— Provided information —
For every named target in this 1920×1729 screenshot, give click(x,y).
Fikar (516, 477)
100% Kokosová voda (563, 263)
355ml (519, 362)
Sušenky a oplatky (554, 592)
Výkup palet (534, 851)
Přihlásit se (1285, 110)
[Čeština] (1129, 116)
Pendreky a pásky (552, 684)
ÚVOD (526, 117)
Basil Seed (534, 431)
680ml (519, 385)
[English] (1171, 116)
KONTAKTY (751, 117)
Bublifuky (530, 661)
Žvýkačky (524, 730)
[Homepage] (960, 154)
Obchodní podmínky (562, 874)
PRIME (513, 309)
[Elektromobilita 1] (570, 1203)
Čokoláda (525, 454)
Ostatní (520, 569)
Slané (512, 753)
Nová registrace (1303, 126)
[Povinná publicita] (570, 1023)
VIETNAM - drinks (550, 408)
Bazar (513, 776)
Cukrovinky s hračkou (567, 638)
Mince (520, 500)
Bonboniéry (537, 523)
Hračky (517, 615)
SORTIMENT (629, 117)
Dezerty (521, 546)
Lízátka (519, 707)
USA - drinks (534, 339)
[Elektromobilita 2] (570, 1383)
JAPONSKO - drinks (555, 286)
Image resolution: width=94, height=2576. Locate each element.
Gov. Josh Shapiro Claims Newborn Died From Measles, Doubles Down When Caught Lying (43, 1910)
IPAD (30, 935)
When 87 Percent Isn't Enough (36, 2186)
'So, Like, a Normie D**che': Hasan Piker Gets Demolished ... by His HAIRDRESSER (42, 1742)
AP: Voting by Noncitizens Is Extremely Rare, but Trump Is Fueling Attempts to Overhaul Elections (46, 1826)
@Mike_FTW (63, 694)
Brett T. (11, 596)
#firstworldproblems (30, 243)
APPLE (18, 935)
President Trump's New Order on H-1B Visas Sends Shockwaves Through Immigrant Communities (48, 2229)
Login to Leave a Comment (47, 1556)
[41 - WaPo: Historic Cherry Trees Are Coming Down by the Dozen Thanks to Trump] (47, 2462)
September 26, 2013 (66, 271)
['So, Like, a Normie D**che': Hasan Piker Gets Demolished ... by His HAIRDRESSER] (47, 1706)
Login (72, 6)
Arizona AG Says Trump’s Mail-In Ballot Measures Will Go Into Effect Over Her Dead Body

— Prompt —
Set down every record above exactly as written.

— Task solution —
For every named target in this 1920×1729 screenshot, give click(x,y).
Fikar (516, 477)
100% Kokosová voda (563, 263)
355ml (519, 362)
Sušenky a oplatky (554, 592)
Výkup palet (534, 851)
Přihlásit se (1285, 110)
[Čeština] (1129, 116)
Pendreky a pásky (552, 684)
ÚVOD (526, 117)
Basil Seed (534, 431)
680ml (519, 385)
[English] (1171, 116)
KONTAKTY (751, 117)
Bublifuky (530, 661)
Žvýkačky (524, 730)
[Homepage] (960, 154)
Obchodní podmínky (562, 874)
PRIME (513, 309)
[Elektromobilita 1] (570, 1203)
Čokoláda (525, 454)
Ostatní (520, 569)
Slané (512, 753)
Nová registrace (1303, 126)
[Povinná publicita] (570, 1023)
VIETNAM - drinks (550, 408)
Bazar (513, 776)
Cukrovinky s hračkou (567, 638)
Mince (520, 500)
Bonboniéry (537, 523)
Hračky (517, 615)
SORTIMENT (629, 117)
Dezerty (521, 546)
Lízátka (519, 707)
USA - drinks (534, 339)
[Elektromobilita 2] (570, 1383)
JAPONSKO - drinks (555, 286)
Image resolution: width=94, height=2576. Locate each element.
Gov. Josh Shapiro Claims Newborn Died From Measles, Doubles Down When Caught Lying (43, 1910)
IPAD (30, 935)
When 87 Percent Isn't Enough (36, 2186)
'So, Like, a Normie D**che': Hasan Piker Gets Demolished ... by His HAIRDRESSER (42, 1742)
AP: Voting by Noncitizens Is Extremely Rare, but Trump Is Fueling Attempts to Overhaul Elections (46, 1826)
@Mike_FTW (63, 694)
Brett T. (11, 596)
#firstworldproblems (30, 243)
APPLE (18, 935)
President Trump's New Order on H-1B Visas Sends Shockwaves Through Immigrant Communities (48, 2229)
Login to Leave a Comment (47, 1556)
[41 - WaPo: Historic Cherry Trees Are Coming Down by the Dozen Thanks to Trump] (47, 2462)
September 26, 2013 (66, 271)
['So, Like, a Normie D**che': Hasan Piker Gets Demolished ... by His HAIRDRESSER] (47, 1706)
Login (72, 6)
Arizona AG Says Trump’s Mail-In Ballot Measures Will Go Into Effect Over Her Dead Body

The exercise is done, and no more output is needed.